Had I not been reading all of this on a mobile phone, I would have thought it was something from another century.  Or certainly not something from 2020.  But there it was, in front of me in cyber-clarity, frothing from the text feed of the person who shared it.

Like you, I read about these things a lot. And as a parent and communications person I consider myself mostly aware of the realities of cyber-bullying, the impacts of digital rhetoric to polarize us as a society, and even what misinformation can do to the way we interact or debate online. But it’s at moments like these when someone hands you their phone and says, “Why is this OK? Why!?” that you realize that friendships, parenting, professional relationships and everything around them are changing forever.  You realize that every article you’ve read or piece of advice you’ve received probably is not enough to prepare you for what happens when someone hands you that phone and says, “Why is this OK?!”

Almost immediately after the question was posed, it was followed by a statement.  “It’s not.”  It’s clearly never OK to judge someone like this. And I thought the comment that followed was so astute that I felt prompted to share it.  This person, in processing the incident out loud, had come to an important conclusion.

“I think this guy probably doesn’t know a lot of people outside his own circle of friends.
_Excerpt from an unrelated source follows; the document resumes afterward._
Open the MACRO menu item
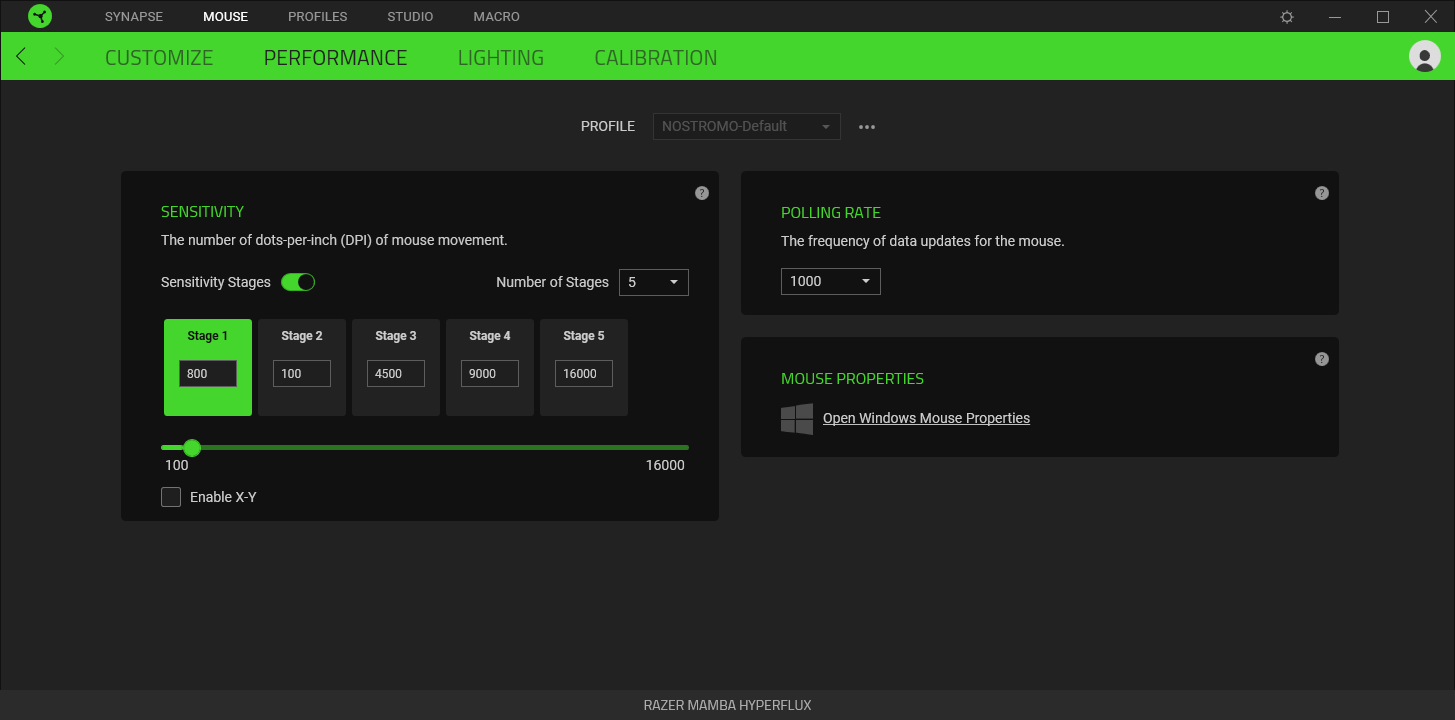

Maybe that’s why he lashes out at people who he thinks are different.”  [I am paraphrasing these last sentences for editorial reasons – but that was the gist of it].

For a moment, instead of feeling overwhelmed by the hopelessness of the task in front of us as we figure out this new era of relationships in the cyber age, I felt some hope.  One of the causes for hate speech makes one of the antidotes so obvious:  Get to know other people.  Listen to people who don’t agree.  And get outside your comfort zone…whether that is a physical place or a way of thinking.

Let’s figure out ways to push ourselves outside our circles of comfort.  Perhaps we won’t change our mind about certain things.  Perhaps we’ll just be better equipped to help others and be part of today’s reality.  Either way, I am committing myself to thinking about what I can do to be ready for the next time someone hands me their phone and says, “Read this.”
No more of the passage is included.